CCFinder/Gemini is a token-based code clone detection system for industrial strength software. The lexical analysis employed, however, does not always result in semantically cohesive clone pairs, and users of CCFinder/Gemini must manually determine if clone pairs can be merged. In this paper, an extension to Gemini that supports the extraction of semantically cohesive clone pairs is described. This extension is called the Code Clone Shaper. When using the extension, CCFinder reports a list of clone pairs found in its usual way. The Code Clone Shaper parses the source files separately, and calculates the positions of blocks (code portions enclosed by a pair of brackets). Blocks are then extracted from the original list reported by CCFinder.
In two case studies reported on in the paper, the use of the Code Clone Shaper reduced the number of clone pairs to 1/350 (from 338,574 to 972 clone pairs) and to 1/120 (from 12,033 to 103 clone pairs), greatly reducing the manual effort required by users of CCFinder/Gemini. Twenty-eight clones were found in the language tool ANTLR that could be replaced by a single parameterized method.
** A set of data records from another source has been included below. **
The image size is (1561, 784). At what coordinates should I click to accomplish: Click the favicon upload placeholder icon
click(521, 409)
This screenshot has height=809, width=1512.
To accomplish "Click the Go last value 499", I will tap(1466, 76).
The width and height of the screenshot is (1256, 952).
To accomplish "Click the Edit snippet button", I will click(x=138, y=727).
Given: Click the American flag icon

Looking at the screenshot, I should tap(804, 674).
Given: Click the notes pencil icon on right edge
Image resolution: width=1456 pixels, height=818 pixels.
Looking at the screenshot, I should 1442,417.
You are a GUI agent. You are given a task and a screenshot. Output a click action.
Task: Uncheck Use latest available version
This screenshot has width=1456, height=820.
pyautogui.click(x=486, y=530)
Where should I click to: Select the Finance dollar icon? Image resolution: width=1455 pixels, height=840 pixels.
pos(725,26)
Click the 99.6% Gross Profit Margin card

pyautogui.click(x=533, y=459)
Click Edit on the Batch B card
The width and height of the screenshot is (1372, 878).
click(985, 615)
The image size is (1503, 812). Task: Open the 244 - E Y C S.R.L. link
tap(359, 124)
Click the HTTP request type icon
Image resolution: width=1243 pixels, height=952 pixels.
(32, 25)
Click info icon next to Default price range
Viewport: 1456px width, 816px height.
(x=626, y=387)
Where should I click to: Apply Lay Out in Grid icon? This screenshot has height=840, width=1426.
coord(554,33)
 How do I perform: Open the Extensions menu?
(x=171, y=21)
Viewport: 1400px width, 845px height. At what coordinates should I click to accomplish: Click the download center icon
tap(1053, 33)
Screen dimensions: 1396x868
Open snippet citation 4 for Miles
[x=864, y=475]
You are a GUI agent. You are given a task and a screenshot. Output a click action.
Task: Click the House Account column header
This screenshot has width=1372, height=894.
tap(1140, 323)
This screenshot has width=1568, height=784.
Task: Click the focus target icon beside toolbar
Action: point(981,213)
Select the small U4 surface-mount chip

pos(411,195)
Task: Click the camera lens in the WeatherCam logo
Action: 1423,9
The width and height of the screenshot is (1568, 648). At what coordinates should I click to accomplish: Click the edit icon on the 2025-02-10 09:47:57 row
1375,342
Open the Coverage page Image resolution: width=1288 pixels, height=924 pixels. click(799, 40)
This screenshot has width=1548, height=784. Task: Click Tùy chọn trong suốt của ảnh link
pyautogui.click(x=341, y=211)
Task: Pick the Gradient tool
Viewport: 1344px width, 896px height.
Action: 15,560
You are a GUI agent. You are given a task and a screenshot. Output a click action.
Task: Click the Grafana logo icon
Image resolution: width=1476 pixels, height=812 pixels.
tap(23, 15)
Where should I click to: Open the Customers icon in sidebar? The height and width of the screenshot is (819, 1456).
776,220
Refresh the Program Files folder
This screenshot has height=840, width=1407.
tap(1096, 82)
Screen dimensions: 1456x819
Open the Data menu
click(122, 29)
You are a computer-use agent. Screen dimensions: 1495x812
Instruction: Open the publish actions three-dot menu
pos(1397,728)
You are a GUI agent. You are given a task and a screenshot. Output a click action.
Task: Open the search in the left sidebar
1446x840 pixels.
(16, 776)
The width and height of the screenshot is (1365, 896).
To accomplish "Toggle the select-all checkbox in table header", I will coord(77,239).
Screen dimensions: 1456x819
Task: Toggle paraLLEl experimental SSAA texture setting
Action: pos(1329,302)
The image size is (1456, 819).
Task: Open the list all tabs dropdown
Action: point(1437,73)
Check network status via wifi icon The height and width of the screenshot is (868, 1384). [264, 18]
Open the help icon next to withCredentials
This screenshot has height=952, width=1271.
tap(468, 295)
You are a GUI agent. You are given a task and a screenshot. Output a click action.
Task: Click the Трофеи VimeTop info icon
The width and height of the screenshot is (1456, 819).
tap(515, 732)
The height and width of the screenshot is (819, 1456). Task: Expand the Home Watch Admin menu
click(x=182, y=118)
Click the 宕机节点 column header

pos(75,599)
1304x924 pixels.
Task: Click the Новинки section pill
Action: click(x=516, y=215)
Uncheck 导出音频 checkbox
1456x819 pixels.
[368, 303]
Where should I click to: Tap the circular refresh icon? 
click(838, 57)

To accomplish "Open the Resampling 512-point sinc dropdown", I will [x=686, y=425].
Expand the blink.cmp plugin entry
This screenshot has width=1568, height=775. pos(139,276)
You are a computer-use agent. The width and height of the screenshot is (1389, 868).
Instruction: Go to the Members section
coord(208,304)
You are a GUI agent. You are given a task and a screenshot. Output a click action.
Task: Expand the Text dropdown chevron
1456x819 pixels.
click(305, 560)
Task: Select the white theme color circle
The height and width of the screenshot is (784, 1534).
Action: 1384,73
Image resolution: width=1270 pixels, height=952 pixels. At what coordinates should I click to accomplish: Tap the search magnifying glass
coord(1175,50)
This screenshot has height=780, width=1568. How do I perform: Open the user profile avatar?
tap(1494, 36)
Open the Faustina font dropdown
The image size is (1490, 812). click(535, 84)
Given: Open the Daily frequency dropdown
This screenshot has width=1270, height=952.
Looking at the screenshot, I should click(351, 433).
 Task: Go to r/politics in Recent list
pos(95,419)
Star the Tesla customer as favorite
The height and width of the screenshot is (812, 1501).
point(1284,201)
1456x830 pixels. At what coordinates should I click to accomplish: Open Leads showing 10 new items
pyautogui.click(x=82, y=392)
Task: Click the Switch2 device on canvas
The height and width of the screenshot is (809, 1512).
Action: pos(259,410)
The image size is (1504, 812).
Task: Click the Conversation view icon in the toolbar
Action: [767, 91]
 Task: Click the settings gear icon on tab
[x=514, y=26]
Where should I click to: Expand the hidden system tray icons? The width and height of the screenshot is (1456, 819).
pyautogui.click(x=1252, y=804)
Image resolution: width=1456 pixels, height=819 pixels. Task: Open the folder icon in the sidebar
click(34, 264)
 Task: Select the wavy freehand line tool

Seven identical methods were found in the build tool ANT that could be replaced by a single method in a super class.
Additional insights might have emerged had a complete investigation been undertaken of all the clone pairs extracted by the Code Clone Shaper. The reader is also left wondering what the consequences would be of using different size thresholds for code clone detection. (It was set at 50 tokens for the two case studies reported.) Nevertheless, this paper is highly recommended to specialists in software maintenance.